# Basis of Convolution Neural Network
### CNN with MNIST

#### feature map size = floor((I-K+2P)/S+1), where I : image size, K : filter size, S : stride, P : padding

In [4]:
# import module and initialize hyper-parameters
import torch
import torch.nn as nn
import torch.optim as optim
import torch.nn.init as init
import torchvision.datasets as dset   # torchvision module which reads data
import torchvision.transforms as transforms  # torchvision module which transform loaded image
from torch.utils.data import DataLoader

In [5]:
batch_size = 256
learning_rate = 0.0002
num_epoch = 10

# load dataset
mnist_train = dset.MNIST('./', train = True, transform = transforms.ToTensor(), target_transform = None, download = True) # transform : transfomation of image, target_transform : transformation of label
mnist_test = dset.MNIST('./', train = False, transform = transforms.ToTensor(), target_transform = None, download = True)


train_loader = torch.utils.data.DataLoader(mnist_train, batch_size = batch_size, shuffle = True, num_workers = 2, drop_last = True) 
test_loader = torch.utils.data.DataLoader(mnist_test, batch_size = batch_size, shuffle = False, num_workers = 2, drop_last = True)

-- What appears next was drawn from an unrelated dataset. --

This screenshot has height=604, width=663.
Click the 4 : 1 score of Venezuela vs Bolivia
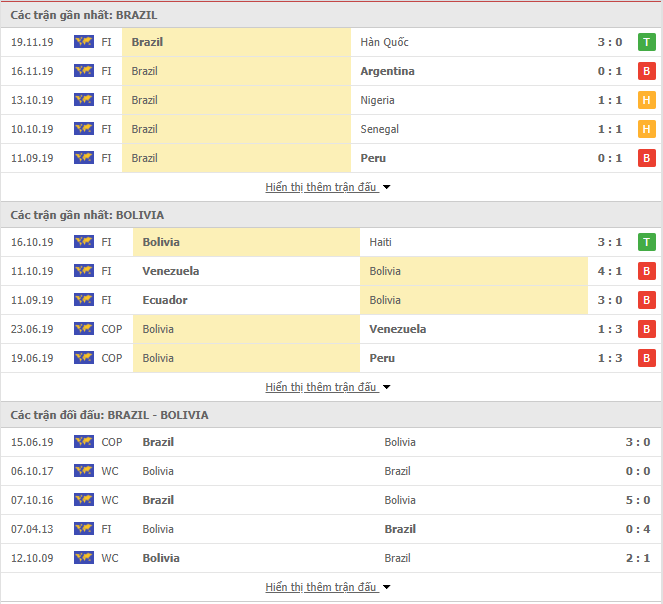610,271
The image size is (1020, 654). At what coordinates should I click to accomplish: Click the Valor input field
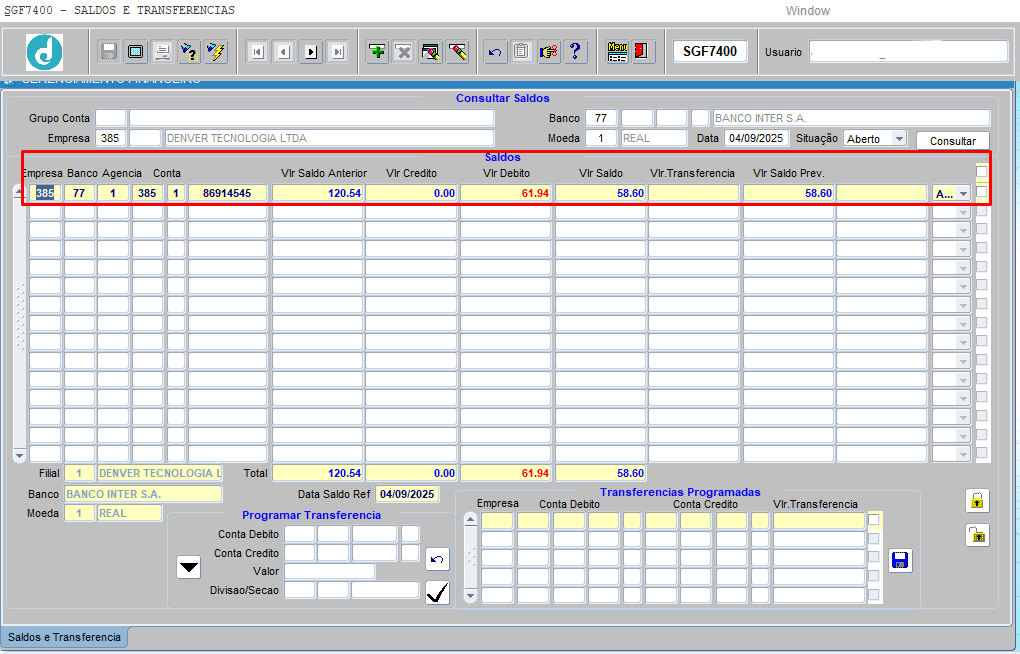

Downloading http://yann.lecun.com/exdb/mnist/train-images-idx3-ubyte.gz to ./MNIST/raw/train-images-idx3-ubyte.gz


100.1%

Extracting ./MNIST/raw/train-images-idx3-ubyte.gz to ./MNIST/raw
Downloading http://yann.lecun.com/exdb/mnist/train-labels-idx1-ubyte.gz to ./MNIST/raw/train-labels-idx1-ubyte.gz


113.5%

Extracting ./MNIST/raw/train-labels-idx1-ubyte.gz to ./MNIST/raw
Downloading http://yann.lecun.com/exdb/mnist/t10k-images-idx3-ubyte.gz to ./MNIST/raw/t10k-images-idx3-ubyte.gz


100.4%

Extracting ./MNIST/raw/t10k-images-idx3-ubyte.gz to ./MNIST/raw
Downloading http://yann.lecun.com/exdb/mnist/t10k-labels-idx1-ubyte.gz to ./MNIST/raw/t10k-labels-idx1-ubyte.gz


180.4%

Extracting ./MNIST/raw/t10k-labels-idx1-ubyte.gz to ./MNIST/raw
Processing...
Done!


In [10]:
# build CNN
class CNN(nn.Module):
    def __init__(self):
        super(CNN,self).__init__()
        self.layer = nn.Sequential(
            nn.Conv2d(1, 16, 5),
            nn.ReLU(),
            nn.Conv2d(16, 32, 5),
            nn.ReLU(),
            nn.MaxPool2d(2, 2),
            nn.Conv2d(32, 64, 5),
            nn.ReLU(),
            nn.MaxPool2d(2, 2)
        )
        self.fc_layer = nn.Sequential(
            nn.Linear(64*3*3, 100),
            nn.ReLU(),
            nn.Linear(100, 10),
        )
        
    def forward(self, x):
        out = self.layer(x)
        out = out.view(batch_size, -1)
        out = self.fc_layer(out)
        
        return out

In [11]:
# initialize model and loss function
device = torch.device("cuda:0" if torch.cuda.is_available() else "cpu")
model = CNN().to(device)
loss_func = nn.CrossEntropyLoss()
optimizer = torch.optim.Adam(model.parameters(), lr = learning_rate)

# training
loss_arr = []
for i in range(num_epoch):
    for j, [image, label]in enumerate(train_loader):
        x = image.to(device)
        y_ = label.to(device)
        
        optimizer.zero_grad()
        output = model.forward(x)
        loss = loss_func(output, y_)
        loss.backward()
        optimizer.step()
        
        if j%1000 == 0 :
            print(loss)
            loss_arr.append(loss.cpu().detach().numpy())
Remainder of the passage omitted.